_What the exercise asks_
Each line of the data must be copied exactly.

**** Records supplied

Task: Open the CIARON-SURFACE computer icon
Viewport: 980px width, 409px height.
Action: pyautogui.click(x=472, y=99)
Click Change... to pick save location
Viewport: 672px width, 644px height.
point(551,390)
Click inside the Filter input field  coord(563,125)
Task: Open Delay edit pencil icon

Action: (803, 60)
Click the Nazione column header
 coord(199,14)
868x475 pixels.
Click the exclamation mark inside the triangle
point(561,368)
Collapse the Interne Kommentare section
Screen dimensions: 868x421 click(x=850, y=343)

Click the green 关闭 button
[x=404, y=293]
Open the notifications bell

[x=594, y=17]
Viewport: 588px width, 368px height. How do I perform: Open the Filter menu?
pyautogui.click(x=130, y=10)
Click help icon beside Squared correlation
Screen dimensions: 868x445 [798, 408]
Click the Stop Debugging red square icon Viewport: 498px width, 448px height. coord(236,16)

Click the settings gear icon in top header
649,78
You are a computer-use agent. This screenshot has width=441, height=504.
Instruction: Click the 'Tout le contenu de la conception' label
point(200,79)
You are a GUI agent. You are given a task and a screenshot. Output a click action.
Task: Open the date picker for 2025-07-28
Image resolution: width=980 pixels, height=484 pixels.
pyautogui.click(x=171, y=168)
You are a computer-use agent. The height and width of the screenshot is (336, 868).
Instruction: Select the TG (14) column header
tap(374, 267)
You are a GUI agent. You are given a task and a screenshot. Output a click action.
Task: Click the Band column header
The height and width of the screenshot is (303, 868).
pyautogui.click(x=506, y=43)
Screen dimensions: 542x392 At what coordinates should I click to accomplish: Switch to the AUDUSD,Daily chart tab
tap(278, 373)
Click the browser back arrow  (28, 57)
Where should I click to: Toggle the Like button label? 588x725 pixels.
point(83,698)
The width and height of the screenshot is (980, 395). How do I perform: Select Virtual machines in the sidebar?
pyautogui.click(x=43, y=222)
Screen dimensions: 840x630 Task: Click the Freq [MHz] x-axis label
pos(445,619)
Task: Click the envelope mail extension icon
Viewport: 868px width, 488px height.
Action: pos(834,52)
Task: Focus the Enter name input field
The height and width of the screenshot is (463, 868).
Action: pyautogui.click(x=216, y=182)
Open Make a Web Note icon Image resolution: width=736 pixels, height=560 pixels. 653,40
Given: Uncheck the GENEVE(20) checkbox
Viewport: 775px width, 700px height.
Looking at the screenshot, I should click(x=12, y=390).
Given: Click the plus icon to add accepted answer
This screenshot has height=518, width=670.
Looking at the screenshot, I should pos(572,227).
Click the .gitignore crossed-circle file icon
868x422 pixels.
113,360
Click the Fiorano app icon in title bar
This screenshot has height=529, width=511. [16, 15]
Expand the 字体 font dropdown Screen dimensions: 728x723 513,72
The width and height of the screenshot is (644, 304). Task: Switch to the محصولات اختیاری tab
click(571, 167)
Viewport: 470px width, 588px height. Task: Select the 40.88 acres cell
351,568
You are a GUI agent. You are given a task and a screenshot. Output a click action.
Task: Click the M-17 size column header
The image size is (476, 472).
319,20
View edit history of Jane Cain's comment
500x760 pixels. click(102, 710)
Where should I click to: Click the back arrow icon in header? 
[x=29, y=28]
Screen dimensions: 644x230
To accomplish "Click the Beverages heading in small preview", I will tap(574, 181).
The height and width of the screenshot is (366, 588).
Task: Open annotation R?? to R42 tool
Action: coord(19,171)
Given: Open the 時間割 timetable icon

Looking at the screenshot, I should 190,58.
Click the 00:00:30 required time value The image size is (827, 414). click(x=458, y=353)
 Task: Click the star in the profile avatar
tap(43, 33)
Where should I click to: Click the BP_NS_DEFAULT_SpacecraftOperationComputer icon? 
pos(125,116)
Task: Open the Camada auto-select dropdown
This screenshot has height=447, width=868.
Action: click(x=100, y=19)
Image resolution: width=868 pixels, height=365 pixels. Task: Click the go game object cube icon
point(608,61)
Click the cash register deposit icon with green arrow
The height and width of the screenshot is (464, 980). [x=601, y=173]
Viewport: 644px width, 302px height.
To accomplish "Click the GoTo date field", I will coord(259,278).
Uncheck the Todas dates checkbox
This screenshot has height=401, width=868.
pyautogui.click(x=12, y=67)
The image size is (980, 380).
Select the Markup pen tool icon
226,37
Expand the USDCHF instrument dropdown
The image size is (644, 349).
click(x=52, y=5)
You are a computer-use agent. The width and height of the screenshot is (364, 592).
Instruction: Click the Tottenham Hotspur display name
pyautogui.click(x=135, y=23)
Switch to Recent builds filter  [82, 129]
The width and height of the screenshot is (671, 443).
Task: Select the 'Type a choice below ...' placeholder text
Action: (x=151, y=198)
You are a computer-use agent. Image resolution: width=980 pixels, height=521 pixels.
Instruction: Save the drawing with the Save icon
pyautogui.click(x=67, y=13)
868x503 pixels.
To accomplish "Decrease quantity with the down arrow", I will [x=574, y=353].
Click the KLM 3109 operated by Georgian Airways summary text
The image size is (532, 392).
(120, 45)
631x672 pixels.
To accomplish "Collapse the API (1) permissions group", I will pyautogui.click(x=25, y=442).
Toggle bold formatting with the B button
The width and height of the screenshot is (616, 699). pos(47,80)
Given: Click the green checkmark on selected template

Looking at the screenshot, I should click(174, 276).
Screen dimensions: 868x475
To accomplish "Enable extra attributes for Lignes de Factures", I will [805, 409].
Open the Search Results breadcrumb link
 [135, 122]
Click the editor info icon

********

_Output for this exercise_
Task: Open the CIARON-SURFACE computer icon
Viewport: 980px width, 409px height.
Action: pyautogui.click(x=472, y=99)
Click Change... to pick save location
Viewport: 672px width, 644px height.
point(551,390)
Click inside the Filter input field  coord(563,125)
Task: Open Delay edit pencil icon

Action: (803, 60)
Click the Nazione column header
 coord(199,14)
868x475 pixels.
Click the exclamation mark inside the triangle
point(561,368)
Collapse the Interne Kommentare section
Screen dimensions: 868x421 click(x=850, y=343)

Click the green 关闭 button
[x=404, y=293]
Open the notifications bell

[x=594, y=17]
Viewport: 588px width, 368px height. How do I perform: Open the Filter menu?
pyautogui.click(x=130, y=10)
Click help icon beside Squared correlation
Screen dimensions: 868x445 [798, 408]
Click the Stop Debugging red square icon Viewport: 498px width, 448px height. coord(236,16)

Click the settings gear icon in top header
649,78
You are a computer-use agent. This screenshot has width=441, height=504.
Instruction: Click the 'Tout le contenu de la conception' label
point(200,79)
You are a GUI agent. You are given a task and a screenshot. Output a click action.
Task: Open the date picker for 2025-07-28
Image resolution: width=980 pixels, height=484 pixels.
pyautogui.click(x=171, y=168)
You are a computer-use agent. The height and width of the screenshot is (336, 868).
Instruction: Select the TG (14) column header
tap(374, 267)
You are a GUI agent. You are given a task and a screenshot. Output a click action.
Task: Click the Band column header
The height and width of the screenshot is (303, 868).
pyautogui.click(x=506, y=43)
Screen dimensions: 542x392 At what coordinates should I click to accomplish: Switch to the AUDUSD,Daily chart tab
tap(278, 373)
Click the browser back arrow  (28, 57)
Where should I click to: Toggle the Like button label? 588x725 pixels.
point(83,698)
The width and height of the screenshot is (980, 395). How do I perform: Select Virtual machines in the sidebar?
pyautogui.click(x=43, y=222)
Screen dimensions: 840x630 Task: Click the Freq [MHz] x-axis label
pos(445,619)
Task: Click the envelope mail extension icon
Viewport: 868px width, 488px height.
Action: pos(834,52)
Task: Focus the Enter name input field
The height and width of the screenshot is (463, 868).
Action: pyautogui.click(x=216, y=182)
Open Make a Web Note icon Image resolution: width=736 pixels, height=560 pixels. 653,40
Given: Uncheck the GENEVE(20) checkbox
Viewport: 775px width, 700px height.
Looking at the screenshot, I should click(x=12, y=390).
Given: Click the plus icon to add accepted answer
This screenshot has height=518, width=670.
Looking at the screenshot, I should pos(572,227).
Click the .gitignore crossed-circle file icon
868x422 pixels.
113,360
Click the Fiorano app icon in title bar
This screenshot has height=529, width=511. [16, 15]
Expand the 字体 font dropdown Screen dimensions: 728x723 513,72
The width and height of the screenshot is (644, 304). Task: Switch to the محصولات اختیاری tab
click(571, 167)
Viewport: 470px width, 588px height. Task: Select the 40.88 acres cell
351,568
You are a GUI agent. You are given a task and a screenshot. Output a click action.
Task: Click the M-17 size column header
The image size is (476, 472).
319,20
View edit history of Jane Cain's comment
500x760 pixels. click(102, 710)
Where should I click to: Click the back arrow icon in header? 
[x=29, y=28]
Screen dimensions: 644x230
To accomplish "Click the Beverages heading in small preview", I will tap(574, 181).
The height and width of the screenshot is (366, 588).
Task: Open annotation R?? to R42 tool
Action: coord(19,171)
Given: Open the 時間割 timetable icon

Looking at the screenshot, I should 190,58.
Click the 00:00:30 required time value The image size is (827, 414). click(x=458, y=353)
 Task: Click the star in the profile avatar
tap(43, 33)
Where should I click to: Click the BP_NS_DEFAULT_SpacecraftOperationComputer icon? 
pos(125,116)
Task: Open the Camada auto-select dropdown
This screenshot has height=447, width=868.
Action: click(x=100, y=19)
Image resolution: width=868 pixels, height=365 pixels. Task: Click the go game object cube icon
point(608,61)
Click the cash register deposit icon with green arrow
The height and width of the screenshot is (464, 980). [x=601, y=173]
Viewport: 644px width, 302px height.
To accomplish "Click the GoTo date field", I will coord(259,278).
Uncheck the Todas dates checkbox
This screenshot has height=401, width=868.
pyautogui.click(x=12, y=67)
The image size is (980, 380).
Select the Markup pen tool icon
226,37
Expand the USDCHF instrument dropdown
The image size is (644, 349).
click(x=52, y=5)
You are a computer-use agent. The width and height of the screenshot is (364, 592).
Instruction: Click the Tottenham Hotspur display name
pyautogui.click(x=135, y=23)
Switch to Recent builds filter  [82, 129]
The width and height of the screenshot is (671, 443).
Task: Select the 'Type a choice below ...' placeholder text
Action: (x=151, y=198)
You are a computer-use agent. Image resolution: width=980 pixels, height=521 pixels.
Instruction: Save the drawing with the Save icon
pyautogui.click(x=67, y=13)
868x503 pixels.
To accomplish "Decrease quantity with the down arrow", I will [x=574, y=353].
Click the KLM 3109 operated by Georgian Airways summary text
The image size is (532, 392).
(120, 45)
631x672 pixels.
To accomplish "Collapse the API (1) permissions group", I will pyautogui.click(x=25, y=442).
Toggle bold formatting with the B button
The width and height of the screenshot is (616, 699). pos(47,80)
Given: Click the green checkmark on selected template

Looking at the screenshot, I should click(174, 276).
Screen dimensions: 868x475
To accomplish "Enable extra attributes for Lignes de Factures", I will [805, 409].
Open the Search Results breadcrumb link
 [135, 122]
Click the editor info icon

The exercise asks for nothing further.